*Exercise requirements:* Please transcribe the entries that follow exactly as they stand, skipping each picture.

Records to use START

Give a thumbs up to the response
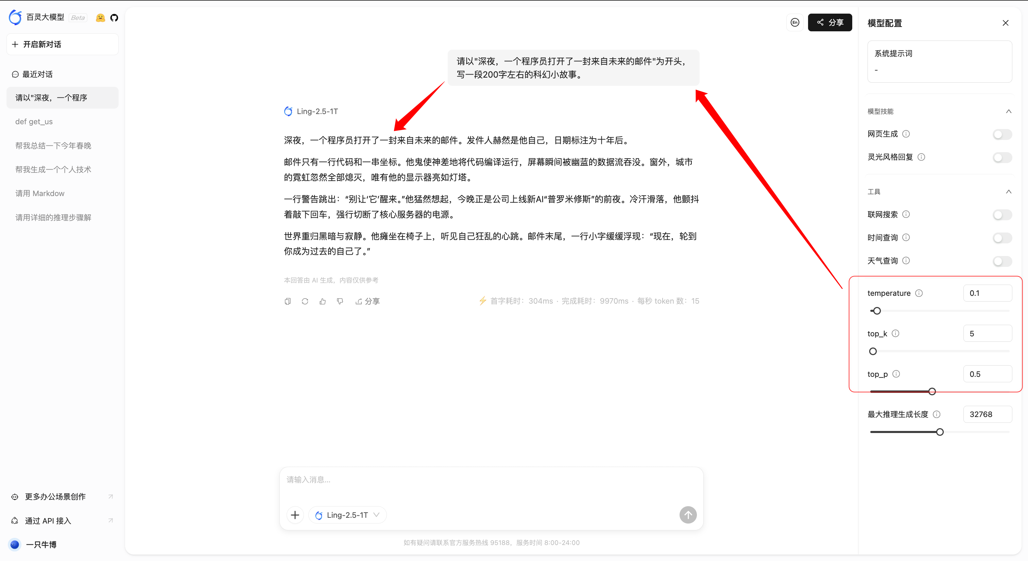Image resolution: width=1028 pixels, height=561 pixels. [x=322, y=301]
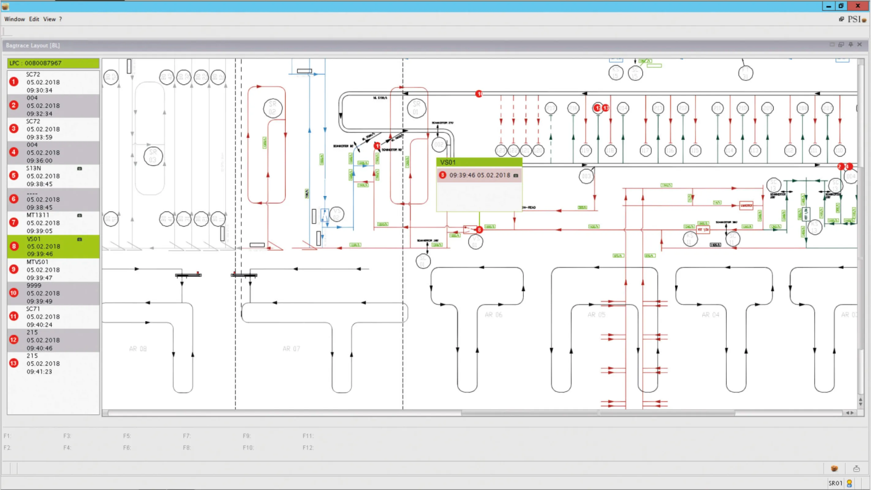The height and width of the screenshot is (490, 871).
Task: Click red marker 10 on top conveyor line
Action: click(x=479, y=94)
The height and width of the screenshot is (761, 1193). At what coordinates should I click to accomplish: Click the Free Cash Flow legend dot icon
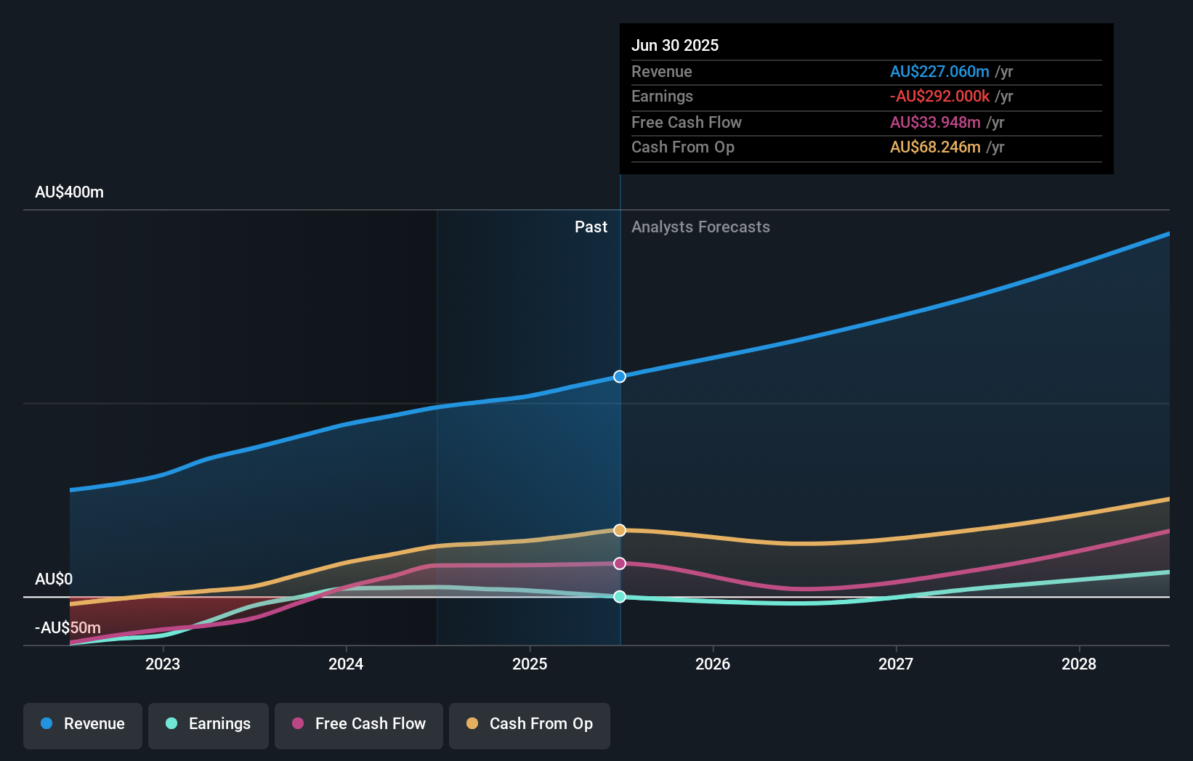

Records to use END

*Reply:*
Give a thumbs up to the response
Image resolution: width=1028 pixels, height=561 pixels. [x=322, y=301]
The height and width of the screenshot is (490, 871).
Task: Click red marker 10 on top conveyor line
Action: click(x=479, y=94)
The height and width of the screenshot is (761, 1193). At what coordinates should I click to accomplish: Click the Free Cash Flow legend dot icon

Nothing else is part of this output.